In a voice communication mode, overall operation of the device 200 is substantially similar to data communication mode, except that received signals are output to a speaker 214, and signals for transmission are generated by a microphone 215. Alternative voice or audio I/O subsystems, such as a voice message recording subsystem, may also be implemented on the device 200. In addition, the display 212 may also be utilized in voice communication mode, for example to display the identity of a calling party, the duration of a voice call, or other voice call related information.
The short-range communications subsystem 210 enables communication between the portable electronic device 200 and other proximate systems or devices, which need not necessarily be similar devices. For example, the short-range communications subsystem 210 may include an infrared device and associated circuits and components, or a Bluetoothâ„¢ communication module to provide for communication with similarly-enabled systems and devices.
The methods described herein may be carried out by hardware, software, or a combination of hardware and software.

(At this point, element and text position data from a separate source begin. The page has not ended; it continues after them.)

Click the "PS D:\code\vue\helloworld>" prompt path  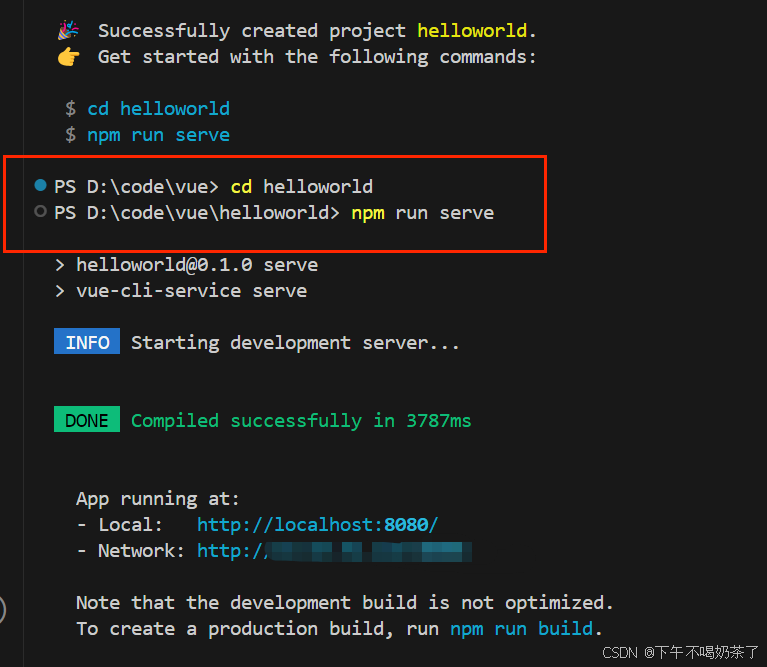(x=197, y=213)
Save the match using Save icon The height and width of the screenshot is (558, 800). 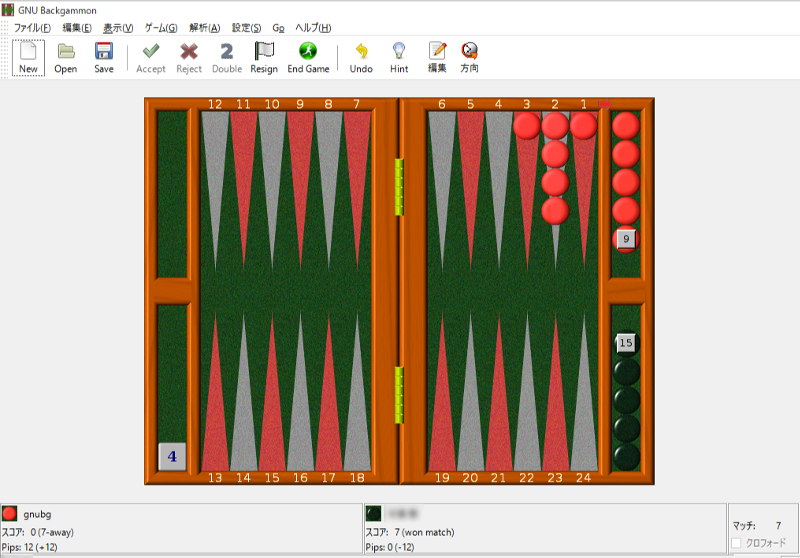click(104, 57)
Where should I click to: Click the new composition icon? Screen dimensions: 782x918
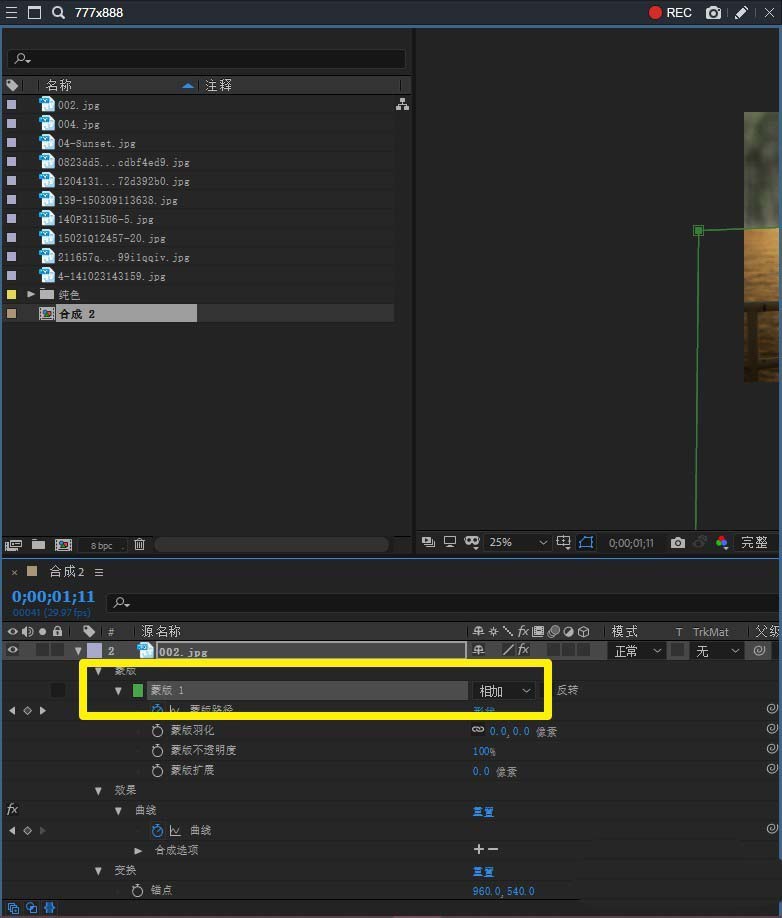point(63,544)
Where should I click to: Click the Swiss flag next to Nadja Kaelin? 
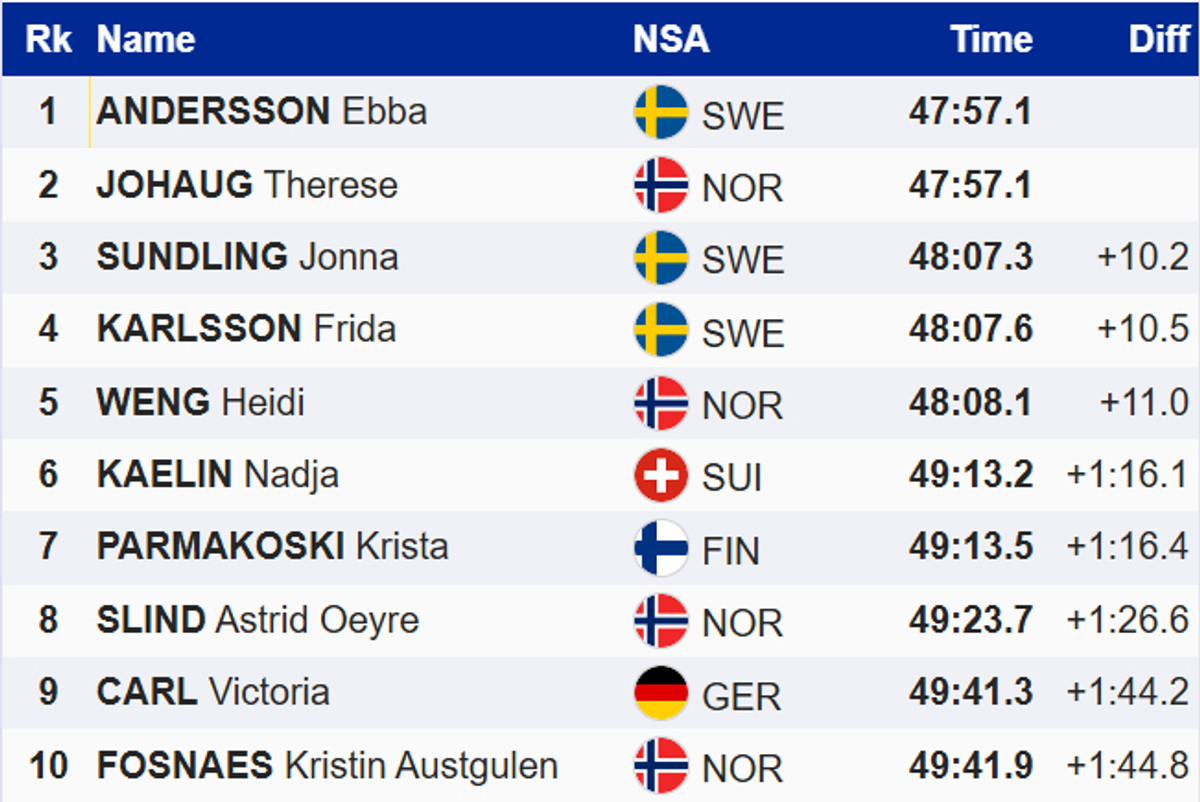661,475
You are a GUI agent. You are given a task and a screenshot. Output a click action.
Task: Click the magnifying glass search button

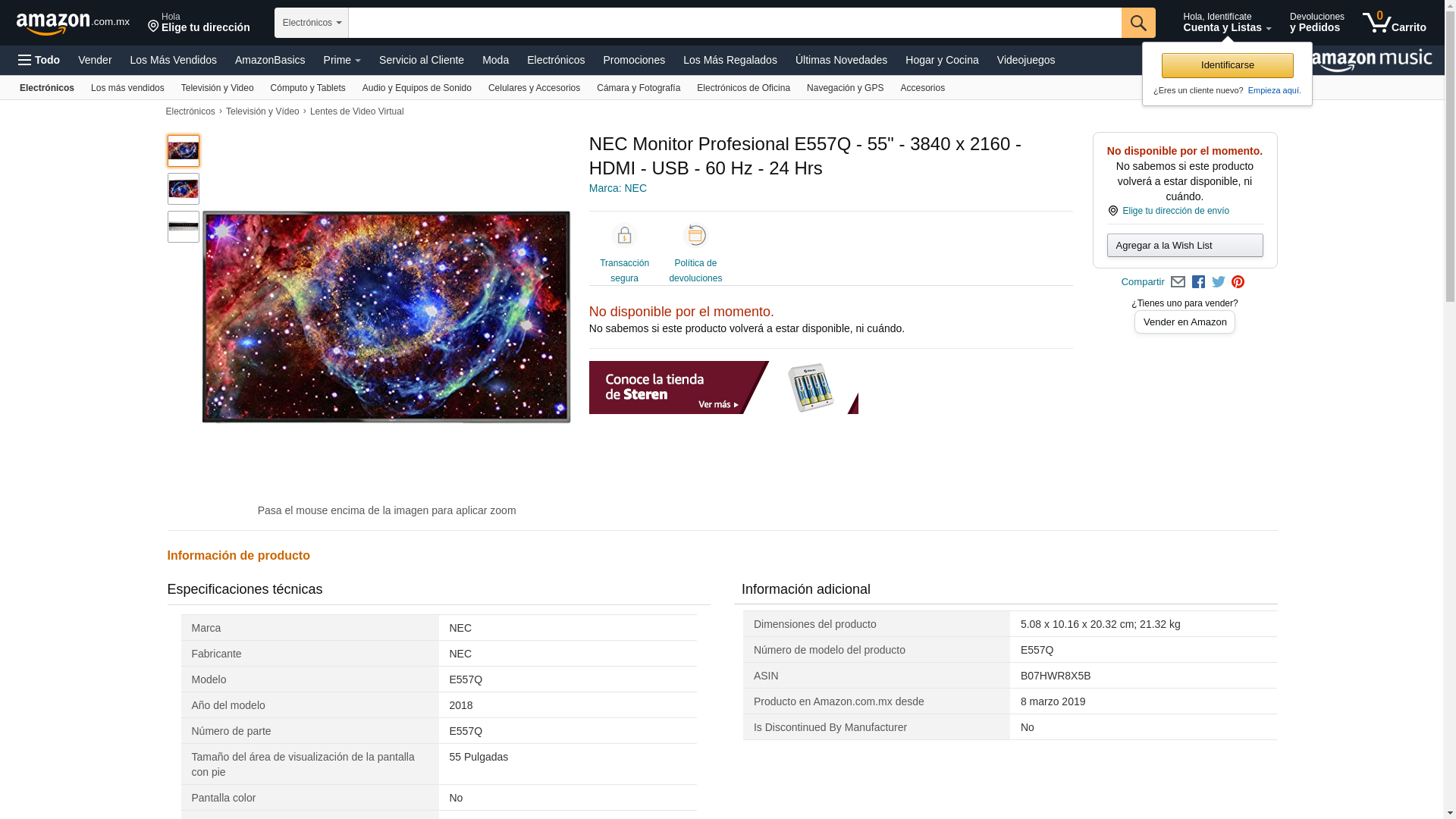tap(1138, 23)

The software may be embodied as computer-readable code executable by, for example, at least one processor 206 of the portable electronic device 200. The computer-readable medium, may be a non-transitory computer-readable medium, for example. Coding of software for carrying out such steps is well within the scope of a person of ordinary skill in the art given the present description.
This disclosure uses examples to disclose the claimed subject-matter. The scope of the claimed subject-matter may include other examples that occur to those skilled in the art. For example,
Implementation of one or more embodiments may realize one or more advantages, some of which have been indicated already. The concepts described herein may be flexibly applied to a variety of electronic devices, including devices having a variety of power systems. Many of the hardware components may be small and lightweight, which may be especially advantageous for handheld devices, in which considerations of size and weight are important. The concepts described herein may reduce the adverse impact of battery degradation and may improve the life of the embedded battery. In devices in which a replaceable battery is sacrificed, convenience to a user may be enhanced, because a replaceable battery may be readily replaceable while an embedded battery is not.
Further, battery degradation associated with extreme operating conditions may be avoided by using the replaceable battery instead of the embedded battery.